Incentivo-me a acender a candeia da esperança, engolindo a tristeza, a dor e a raiva, moendo a frustração perante o absurdo das balas, gritos de guerra e bandeiras de Fé.

Lembro as orações-feitiços da minha infância e rezo pela paz, por amor em nós, querida Humanidade. É curioso que sejas uma “entidade” feminina.

O reino do sexo e o reino da bruxaria sempre foram para mim território feminino. Em casa a minha mãe recebia mulheres a quem tirava o cobranto, recitava responsos ou que ali chegavam (muitas vezes ensanguentadas) em fuga da violência dos maridos. Tenho bem presente imagens vivas que me fazem ser, tal como o era a minha mãe, uma feroz defensora das mulheres.

Talvez por essa natural afinidade com mulheres, esses lugares de segurança tecidos e apreendidos com uma mãe poderosa, uma irmã mais velha e uma avó que me criou no avental, é que encontro inspiração junto às minhas comadres.

E penso muitas vezes – em dissertações mais ou menos profundas – como seria esta viagem humana se fossem mulheres a governar as leis e os estados (essas criações humanas tão questionáveis).

Sei que enquanto seres humanos estamos ligados numa conexão psíquica global, criando histórias, recriando narrativas, tecendo o Poder da manifestação a cada dia que passa, instante a instante.
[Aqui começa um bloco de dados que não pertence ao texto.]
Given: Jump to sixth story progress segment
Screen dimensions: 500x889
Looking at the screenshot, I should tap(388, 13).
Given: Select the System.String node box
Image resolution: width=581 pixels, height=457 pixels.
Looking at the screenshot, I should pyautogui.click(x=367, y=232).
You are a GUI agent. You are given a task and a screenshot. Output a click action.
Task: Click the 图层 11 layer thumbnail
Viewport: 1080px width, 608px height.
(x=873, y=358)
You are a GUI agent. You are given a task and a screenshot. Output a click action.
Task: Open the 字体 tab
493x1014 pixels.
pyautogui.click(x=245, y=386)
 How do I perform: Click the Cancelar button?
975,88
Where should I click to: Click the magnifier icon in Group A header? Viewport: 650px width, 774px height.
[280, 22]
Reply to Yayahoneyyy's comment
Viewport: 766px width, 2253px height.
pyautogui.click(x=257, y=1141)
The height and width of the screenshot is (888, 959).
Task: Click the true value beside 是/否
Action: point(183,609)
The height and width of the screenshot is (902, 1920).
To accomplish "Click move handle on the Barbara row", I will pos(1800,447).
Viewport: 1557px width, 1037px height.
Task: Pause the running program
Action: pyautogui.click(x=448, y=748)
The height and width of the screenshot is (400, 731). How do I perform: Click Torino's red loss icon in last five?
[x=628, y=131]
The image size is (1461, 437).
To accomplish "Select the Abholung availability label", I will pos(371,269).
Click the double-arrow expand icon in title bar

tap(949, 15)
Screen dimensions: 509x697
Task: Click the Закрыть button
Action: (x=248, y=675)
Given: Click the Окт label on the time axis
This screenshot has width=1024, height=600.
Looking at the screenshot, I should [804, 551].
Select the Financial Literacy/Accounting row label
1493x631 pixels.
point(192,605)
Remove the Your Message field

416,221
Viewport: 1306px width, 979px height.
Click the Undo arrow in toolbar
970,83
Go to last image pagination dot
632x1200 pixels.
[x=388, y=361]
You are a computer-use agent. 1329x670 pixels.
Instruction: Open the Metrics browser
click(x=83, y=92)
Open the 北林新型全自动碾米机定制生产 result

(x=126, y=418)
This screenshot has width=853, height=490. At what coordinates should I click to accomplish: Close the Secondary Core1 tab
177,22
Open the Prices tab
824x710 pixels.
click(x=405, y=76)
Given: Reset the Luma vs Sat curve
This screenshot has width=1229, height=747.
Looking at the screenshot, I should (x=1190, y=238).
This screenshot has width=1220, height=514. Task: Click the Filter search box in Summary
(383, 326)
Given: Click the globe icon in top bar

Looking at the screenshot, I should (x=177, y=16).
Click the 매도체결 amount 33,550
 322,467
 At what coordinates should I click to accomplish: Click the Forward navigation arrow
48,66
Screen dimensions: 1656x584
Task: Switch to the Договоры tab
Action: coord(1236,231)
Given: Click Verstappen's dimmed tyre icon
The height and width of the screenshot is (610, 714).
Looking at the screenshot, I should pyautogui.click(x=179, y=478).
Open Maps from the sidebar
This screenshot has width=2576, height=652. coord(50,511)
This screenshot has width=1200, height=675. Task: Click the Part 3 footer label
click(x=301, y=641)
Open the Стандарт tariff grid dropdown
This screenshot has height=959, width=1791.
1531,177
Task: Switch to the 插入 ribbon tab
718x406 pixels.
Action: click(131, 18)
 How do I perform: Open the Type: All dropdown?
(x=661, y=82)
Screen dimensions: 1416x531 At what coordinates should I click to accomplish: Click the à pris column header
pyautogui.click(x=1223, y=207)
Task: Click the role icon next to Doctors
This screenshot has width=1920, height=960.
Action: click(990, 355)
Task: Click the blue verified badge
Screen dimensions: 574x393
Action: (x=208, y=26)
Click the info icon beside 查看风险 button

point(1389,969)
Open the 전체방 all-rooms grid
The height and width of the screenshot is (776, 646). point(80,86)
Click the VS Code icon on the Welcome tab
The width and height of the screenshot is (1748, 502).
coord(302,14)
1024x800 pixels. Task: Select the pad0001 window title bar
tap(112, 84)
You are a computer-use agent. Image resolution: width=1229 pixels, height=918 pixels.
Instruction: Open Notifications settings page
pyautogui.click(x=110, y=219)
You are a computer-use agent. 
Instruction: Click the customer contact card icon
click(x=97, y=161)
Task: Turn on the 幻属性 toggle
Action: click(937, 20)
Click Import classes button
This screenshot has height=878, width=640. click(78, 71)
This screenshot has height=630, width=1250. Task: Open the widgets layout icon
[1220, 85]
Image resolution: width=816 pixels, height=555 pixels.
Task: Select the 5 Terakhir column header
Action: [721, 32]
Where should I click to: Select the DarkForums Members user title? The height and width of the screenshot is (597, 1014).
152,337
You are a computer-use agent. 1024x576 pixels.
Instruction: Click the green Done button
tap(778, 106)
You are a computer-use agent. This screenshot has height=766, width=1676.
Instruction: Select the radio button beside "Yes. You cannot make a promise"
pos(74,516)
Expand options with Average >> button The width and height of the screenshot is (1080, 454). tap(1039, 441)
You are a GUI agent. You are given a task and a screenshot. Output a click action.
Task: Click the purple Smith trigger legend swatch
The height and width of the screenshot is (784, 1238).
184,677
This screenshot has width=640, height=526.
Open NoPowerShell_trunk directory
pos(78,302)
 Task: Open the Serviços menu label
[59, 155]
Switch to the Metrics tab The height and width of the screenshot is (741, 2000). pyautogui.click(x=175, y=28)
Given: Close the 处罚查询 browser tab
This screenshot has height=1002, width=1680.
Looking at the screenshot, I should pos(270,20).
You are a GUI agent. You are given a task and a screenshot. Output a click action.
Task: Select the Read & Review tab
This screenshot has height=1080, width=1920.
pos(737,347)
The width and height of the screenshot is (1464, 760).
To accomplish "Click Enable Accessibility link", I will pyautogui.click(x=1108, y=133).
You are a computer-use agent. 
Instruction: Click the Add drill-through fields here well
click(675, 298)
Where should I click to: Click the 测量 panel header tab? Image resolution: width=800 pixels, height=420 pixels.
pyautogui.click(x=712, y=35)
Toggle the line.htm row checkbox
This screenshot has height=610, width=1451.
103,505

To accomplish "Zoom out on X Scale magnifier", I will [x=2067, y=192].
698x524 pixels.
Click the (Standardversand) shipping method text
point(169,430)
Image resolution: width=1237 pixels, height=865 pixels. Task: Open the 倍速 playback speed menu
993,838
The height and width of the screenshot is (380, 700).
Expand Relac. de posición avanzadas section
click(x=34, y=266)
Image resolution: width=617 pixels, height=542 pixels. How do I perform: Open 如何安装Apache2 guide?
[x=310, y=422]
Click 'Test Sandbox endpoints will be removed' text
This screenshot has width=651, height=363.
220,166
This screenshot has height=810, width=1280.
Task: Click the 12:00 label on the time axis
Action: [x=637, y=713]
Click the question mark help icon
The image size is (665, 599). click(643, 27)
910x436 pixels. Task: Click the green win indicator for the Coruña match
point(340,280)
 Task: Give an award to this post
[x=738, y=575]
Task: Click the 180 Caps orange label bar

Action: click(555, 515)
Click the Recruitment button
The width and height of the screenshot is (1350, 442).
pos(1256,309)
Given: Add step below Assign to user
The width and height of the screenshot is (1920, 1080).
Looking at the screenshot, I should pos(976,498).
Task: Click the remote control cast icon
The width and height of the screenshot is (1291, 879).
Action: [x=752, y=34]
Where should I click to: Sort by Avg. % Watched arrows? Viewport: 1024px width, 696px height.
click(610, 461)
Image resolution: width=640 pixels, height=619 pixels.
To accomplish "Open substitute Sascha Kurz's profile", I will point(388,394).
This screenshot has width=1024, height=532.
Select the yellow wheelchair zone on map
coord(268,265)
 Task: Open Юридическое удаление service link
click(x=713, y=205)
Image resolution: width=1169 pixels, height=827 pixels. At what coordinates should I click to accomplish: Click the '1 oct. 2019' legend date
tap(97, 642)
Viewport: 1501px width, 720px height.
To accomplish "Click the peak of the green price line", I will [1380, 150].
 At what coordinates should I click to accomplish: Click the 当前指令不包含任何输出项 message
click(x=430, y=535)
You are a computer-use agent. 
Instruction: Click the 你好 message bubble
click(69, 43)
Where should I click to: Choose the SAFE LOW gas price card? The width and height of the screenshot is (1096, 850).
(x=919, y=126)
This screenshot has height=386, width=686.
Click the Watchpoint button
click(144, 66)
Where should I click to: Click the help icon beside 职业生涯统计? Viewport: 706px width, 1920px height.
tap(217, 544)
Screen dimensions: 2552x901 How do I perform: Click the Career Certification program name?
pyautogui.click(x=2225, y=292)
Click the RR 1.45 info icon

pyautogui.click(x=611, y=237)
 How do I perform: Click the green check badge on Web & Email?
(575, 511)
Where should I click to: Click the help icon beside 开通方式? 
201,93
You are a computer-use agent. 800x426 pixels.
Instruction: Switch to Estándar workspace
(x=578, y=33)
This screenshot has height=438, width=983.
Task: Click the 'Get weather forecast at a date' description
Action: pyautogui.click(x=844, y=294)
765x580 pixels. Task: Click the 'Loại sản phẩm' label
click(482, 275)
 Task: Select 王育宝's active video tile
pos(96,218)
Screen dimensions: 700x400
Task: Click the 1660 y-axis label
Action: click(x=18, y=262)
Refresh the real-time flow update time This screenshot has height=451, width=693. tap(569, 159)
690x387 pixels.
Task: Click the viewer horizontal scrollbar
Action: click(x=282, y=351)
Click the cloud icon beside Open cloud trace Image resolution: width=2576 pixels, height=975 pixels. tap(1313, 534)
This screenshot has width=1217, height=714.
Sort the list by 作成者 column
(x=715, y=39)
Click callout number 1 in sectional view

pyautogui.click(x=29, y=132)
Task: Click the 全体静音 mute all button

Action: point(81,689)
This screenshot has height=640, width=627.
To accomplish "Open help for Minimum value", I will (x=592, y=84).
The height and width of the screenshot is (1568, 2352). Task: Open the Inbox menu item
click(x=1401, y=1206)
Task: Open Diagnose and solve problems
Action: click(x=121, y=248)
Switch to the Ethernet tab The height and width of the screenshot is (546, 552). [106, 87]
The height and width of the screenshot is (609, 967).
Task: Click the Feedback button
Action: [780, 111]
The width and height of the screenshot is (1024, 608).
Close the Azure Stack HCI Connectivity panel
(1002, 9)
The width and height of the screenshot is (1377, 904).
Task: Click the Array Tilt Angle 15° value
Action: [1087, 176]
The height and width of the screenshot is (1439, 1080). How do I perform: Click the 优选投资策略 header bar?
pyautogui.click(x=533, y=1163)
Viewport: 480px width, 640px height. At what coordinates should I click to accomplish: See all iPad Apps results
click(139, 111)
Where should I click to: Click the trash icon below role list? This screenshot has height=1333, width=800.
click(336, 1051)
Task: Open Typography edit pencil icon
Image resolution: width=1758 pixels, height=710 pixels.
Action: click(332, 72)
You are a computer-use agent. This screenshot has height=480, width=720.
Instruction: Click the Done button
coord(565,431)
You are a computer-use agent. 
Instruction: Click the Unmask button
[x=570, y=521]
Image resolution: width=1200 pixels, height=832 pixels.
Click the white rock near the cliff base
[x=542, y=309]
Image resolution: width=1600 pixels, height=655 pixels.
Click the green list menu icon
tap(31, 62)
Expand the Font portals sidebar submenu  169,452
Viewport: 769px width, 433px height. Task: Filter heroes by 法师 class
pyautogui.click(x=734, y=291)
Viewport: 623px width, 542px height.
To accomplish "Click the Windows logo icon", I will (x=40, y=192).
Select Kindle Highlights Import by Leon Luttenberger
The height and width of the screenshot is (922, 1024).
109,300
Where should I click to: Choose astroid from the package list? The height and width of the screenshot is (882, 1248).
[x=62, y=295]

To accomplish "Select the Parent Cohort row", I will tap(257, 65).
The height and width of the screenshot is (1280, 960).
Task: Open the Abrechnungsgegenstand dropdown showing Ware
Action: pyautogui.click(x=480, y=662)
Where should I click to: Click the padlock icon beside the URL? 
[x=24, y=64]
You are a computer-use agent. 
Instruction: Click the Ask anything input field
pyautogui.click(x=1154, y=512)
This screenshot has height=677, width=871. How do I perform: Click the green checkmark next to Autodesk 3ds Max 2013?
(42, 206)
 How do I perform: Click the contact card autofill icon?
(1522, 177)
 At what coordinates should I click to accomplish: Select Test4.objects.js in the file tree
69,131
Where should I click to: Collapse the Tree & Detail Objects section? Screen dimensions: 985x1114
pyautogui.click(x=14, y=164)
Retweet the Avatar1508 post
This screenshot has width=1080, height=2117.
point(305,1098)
Quando aceitaremos o facto de que estamos todos juntos, afinal? Uma só Natureza Humana, uma só Humanidade.

Observo uma mosca a morrer lentamente no parapeito da janela, cada um dos seus movimentos levando o seu tempo até ficar completamente imóvel.

Agradeço-lhe em reverência por me permitir ser testemunha daquilo por que um dia passarei também. Este inefável milagre da Vida-Morte-Vida do qual fazemos parte, querida Humanidade.

Os espíritos do bosque chamam-me e corro em direcção aos meus lugares de eleição para a dança da alegria e do prazer. Preciso de me sentir viva, de me sentir ligada ao Campo Maior, de renovar e rejuvenescer a fé em nós, Humanidade.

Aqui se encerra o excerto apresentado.